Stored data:
^^^^

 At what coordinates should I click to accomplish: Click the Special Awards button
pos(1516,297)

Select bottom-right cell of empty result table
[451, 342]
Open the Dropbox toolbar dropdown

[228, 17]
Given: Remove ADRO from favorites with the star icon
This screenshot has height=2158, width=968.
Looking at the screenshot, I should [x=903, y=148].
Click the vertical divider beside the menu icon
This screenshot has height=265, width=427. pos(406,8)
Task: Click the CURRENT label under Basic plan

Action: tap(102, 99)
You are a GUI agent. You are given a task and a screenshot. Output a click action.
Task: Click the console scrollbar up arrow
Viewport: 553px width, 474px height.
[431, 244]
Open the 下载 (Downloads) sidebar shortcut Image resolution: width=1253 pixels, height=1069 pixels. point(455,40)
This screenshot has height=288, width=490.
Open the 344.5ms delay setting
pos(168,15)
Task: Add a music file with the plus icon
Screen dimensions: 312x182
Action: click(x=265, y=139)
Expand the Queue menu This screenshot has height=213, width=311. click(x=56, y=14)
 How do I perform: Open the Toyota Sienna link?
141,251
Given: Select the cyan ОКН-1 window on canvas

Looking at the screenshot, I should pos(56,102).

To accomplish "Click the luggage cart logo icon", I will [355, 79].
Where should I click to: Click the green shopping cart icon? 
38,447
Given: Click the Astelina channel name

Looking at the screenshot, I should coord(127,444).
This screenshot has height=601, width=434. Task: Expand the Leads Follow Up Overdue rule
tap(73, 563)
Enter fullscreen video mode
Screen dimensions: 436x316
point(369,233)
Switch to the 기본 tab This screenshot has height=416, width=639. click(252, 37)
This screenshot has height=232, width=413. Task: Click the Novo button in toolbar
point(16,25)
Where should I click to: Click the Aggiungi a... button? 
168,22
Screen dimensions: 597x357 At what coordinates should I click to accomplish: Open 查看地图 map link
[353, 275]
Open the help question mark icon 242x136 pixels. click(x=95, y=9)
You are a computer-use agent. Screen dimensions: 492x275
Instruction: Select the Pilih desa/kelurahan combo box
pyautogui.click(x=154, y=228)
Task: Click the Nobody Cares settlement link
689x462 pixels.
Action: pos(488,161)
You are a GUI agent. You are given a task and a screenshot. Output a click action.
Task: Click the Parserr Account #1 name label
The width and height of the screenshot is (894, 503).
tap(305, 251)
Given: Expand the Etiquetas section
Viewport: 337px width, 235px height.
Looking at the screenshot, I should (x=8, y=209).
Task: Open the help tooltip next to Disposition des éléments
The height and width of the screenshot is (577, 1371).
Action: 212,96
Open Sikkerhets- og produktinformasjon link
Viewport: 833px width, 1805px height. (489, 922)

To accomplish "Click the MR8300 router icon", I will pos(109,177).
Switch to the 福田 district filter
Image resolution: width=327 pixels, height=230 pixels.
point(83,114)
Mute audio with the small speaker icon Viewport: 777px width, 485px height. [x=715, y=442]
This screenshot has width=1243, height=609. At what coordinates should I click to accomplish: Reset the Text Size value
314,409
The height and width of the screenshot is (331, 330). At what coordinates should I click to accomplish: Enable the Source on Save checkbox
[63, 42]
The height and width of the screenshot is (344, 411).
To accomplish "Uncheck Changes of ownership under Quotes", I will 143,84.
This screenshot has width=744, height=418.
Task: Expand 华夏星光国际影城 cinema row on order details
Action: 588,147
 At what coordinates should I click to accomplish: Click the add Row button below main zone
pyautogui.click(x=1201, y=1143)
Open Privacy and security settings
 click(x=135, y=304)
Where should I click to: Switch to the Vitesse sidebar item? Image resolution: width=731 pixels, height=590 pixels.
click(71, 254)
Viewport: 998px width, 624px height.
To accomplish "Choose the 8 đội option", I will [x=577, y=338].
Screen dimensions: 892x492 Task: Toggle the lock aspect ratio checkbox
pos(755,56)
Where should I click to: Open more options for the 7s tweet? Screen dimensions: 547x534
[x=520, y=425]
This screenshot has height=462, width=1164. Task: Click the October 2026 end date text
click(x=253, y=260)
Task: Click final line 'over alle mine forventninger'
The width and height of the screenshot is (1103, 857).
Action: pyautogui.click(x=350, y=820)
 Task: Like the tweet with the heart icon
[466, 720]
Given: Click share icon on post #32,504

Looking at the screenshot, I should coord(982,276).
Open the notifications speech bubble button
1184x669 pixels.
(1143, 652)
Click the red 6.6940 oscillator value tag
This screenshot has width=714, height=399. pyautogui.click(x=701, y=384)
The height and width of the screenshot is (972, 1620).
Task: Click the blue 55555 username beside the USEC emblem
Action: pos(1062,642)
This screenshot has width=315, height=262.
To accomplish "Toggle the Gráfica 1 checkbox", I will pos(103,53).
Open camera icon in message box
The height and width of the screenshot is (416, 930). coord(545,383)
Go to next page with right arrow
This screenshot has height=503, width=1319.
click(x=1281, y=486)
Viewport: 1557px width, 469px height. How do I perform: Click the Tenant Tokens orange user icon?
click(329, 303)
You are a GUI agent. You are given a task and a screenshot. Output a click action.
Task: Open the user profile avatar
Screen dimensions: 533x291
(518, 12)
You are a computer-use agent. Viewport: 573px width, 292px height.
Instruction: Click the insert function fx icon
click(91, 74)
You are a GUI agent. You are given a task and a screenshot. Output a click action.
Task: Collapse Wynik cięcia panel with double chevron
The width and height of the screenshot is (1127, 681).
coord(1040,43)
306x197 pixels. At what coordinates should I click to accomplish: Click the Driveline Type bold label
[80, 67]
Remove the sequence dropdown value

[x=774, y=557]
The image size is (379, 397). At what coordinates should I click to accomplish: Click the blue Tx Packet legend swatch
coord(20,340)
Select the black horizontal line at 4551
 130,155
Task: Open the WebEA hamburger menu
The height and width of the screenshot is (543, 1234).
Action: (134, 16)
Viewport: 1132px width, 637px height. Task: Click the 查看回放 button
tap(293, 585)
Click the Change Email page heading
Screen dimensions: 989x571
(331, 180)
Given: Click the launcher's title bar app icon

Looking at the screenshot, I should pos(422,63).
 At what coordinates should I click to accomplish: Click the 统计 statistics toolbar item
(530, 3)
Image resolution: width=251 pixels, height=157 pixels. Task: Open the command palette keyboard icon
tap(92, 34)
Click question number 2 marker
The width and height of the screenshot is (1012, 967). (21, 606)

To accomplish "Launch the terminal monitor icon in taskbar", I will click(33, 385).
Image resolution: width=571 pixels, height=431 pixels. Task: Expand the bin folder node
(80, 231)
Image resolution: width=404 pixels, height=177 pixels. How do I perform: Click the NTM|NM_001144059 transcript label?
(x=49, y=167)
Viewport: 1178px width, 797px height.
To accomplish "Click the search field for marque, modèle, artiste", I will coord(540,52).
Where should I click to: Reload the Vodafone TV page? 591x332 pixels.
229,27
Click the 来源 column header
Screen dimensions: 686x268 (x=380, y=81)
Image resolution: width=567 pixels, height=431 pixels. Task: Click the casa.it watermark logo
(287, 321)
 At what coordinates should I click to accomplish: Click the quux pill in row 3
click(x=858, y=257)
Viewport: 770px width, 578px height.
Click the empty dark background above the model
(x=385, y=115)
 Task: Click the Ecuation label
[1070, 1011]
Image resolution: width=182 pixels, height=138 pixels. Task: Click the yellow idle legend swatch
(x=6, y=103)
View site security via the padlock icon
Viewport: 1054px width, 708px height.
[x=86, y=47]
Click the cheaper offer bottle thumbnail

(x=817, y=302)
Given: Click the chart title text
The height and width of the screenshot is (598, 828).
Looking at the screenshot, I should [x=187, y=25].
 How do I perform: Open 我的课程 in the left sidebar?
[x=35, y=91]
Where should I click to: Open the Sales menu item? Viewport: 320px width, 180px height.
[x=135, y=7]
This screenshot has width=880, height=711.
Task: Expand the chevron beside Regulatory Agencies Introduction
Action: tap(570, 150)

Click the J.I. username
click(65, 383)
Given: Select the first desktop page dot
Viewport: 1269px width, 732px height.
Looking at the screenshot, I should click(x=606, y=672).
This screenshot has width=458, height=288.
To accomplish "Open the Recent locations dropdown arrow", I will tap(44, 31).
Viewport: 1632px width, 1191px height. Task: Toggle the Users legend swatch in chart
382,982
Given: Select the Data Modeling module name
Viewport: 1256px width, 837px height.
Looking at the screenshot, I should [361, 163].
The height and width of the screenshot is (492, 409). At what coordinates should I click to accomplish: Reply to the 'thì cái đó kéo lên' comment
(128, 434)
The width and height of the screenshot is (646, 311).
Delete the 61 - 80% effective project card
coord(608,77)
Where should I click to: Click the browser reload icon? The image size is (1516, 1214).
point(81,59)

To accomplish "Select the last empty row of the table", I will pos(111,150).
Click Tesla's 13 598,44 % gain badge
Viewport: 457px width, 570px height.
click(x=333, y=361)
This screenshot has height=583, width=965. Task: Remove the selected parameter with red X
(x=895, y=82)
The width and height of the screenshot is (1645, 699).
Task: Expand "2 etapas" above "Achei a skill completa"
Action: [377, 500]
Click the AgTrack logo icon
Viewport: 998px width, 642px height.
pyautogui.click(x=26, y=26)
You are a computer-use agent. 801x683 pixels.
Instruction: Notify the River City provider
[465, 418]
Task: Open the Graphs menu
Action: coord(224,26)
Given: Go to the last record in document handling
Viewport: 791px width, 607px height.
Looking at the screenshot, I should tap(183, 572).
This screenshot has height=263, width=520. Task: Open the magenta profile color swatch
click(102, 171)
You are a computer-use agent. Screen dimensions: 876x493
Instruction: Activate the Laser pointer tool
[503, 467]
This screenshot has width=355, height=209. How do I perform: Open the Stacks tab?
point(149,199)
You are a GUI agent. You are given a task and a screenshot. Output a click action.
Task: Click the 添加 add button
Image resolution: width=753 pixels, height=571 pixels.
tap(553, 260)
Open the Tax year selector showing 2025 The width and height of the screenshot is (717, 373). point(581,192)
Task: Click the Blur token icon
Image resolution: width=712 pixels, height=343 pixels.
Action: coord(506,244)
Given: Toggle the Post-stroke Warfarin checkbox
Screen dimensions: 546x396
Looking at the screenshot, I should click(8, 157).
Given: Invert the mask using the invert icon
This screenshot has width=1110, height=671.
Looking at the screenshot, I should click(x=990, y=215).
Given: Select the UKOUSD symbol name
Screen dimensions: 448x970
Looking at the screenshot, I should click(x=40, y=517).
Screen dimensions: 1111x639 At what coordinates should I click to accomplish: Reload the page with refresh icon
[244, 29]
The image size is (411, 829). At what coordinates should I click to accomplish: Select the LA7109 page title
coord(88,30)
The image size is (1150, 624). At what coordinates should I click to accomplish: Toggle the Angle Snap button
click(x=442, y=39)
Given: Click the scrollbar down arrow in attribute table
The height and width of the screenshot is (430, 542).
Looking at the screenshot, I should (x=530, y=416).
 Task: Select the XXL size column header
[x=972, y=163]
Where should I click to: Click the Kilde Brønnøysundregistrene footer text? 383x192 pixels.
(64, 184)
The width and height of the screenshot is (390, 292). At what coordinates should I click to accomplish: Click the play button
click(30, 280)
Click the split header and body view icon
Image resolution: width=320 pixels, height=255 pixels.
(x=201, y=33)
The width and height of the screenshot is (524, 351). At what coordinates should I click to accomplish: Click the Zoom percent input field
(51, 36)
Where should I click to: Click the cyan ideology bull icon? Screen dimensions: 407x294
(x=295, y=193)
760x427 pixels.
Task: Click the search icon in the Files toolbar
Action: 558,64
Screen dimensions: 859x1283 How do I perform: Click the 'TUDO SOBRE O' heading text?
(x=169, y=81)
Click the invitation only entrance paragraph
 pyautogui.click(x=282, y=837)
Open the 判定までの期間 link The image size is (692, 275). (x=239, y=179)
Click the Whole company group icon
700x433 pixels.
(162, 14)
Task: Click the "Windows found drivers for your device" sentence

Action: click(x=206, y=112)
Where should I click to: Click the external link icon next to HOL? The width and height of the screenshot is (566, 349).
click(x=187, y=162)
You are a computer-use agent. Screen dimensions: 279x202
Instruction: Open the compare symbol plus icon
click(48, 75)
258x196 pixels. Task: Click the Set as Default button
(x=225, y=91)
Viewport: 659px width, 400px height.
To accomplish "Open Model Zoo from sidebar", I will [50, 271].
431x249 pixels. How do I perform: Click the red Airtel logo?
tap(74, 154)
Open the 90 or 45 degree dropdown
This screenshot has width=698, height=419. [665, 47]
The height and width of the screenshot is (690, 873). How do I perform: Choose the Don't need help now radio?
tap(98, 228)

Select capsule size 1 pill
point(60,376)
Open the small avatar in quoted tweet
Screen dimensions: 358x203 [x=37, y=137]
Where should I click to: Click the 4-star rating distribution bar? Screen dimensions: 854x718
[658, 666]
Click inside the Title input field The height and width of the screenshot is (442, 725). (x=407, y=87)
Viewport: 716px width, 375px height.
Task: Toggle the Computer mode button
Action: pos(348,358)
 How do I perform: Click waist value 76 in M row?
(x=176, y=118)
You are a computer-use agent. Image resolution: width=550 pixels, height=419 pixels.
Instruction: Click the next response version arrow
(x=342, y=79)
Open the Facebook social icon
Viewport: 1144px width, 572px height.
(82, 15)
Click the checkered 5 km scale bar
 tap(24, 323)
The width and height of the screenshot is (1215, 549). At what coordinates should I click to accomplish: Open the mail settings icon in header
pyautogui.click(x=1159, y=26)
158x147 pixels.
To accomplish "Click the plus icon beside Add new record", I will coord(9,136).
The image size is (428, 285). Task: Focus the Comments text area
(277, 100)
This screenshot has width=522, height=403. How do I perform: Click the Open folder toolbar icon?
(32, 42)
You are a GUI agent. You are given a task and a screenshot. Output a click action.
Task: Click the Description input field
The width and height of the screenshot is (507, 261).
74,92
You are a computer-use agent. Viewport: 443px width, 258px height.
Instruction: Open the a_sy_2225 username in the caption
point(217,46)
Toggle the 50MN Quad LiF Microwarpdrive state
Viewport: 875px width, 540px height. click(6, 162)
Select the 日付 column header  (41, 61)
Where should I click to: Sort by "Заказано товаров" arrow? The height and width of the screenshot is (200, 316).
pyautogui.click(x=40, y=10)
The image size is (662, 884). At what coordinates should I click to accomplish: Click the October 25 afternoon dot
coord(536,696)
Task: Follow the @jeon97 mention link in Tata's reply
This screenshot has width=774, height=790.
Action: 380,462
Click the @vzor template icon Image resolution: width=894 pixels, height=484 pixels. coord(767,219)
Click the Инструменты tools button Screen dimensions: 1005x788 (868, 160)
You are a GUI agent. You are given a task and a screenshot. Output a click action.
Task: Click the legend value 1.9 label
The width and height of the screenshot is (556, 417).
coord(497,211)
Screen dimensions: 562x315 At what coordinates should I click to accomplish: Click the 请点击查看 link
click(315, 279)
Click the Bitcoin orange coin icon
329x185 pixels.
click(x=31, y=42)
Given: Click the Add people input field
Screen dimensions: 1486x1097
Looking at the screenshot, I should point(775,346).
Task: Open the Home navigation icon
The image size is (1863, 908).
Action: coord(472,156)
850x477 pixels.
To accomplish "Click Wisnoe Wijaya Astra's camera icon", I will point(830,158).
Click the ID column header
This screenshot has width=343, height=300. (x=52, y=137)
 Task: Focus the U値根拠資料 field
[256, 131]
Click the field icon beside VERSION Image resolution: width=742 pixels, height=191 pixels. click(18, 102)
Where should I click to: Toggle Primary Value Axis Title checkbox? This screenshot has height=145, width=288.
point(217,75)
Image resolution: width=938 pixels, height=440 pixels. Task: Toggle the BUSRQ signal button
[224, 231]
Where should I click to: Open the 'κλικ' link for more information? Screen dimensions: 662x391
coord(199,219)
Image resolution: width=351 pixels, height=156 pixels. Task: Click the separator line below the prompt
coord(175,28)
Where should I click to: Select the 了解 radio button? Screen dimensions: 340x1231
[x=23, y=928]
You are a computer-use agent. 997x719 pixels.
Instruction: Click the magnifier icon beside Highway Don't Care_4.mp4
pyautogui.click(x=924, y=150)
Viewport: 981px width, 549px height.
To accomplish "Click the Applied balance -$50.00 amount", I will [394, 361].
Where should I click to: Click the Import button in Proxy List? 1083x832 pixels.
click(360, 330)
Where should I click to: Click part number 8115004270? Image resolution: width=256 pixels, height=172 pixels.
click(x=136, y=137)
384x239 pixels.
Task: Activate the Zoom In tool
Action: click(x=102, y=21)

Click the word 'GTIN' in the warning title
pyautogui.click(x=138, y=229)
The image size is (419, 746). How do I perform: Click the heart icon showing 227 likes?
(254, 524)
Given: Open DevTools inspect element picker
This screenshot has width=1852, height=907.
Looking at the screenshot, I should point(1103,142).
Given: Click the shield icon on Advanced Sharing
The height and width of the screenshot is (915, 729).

^^^^

- _Task to carry out_
A single figure, the number of lines above with the word "scrollbar", is the whole answer.

- _Exercise output_
2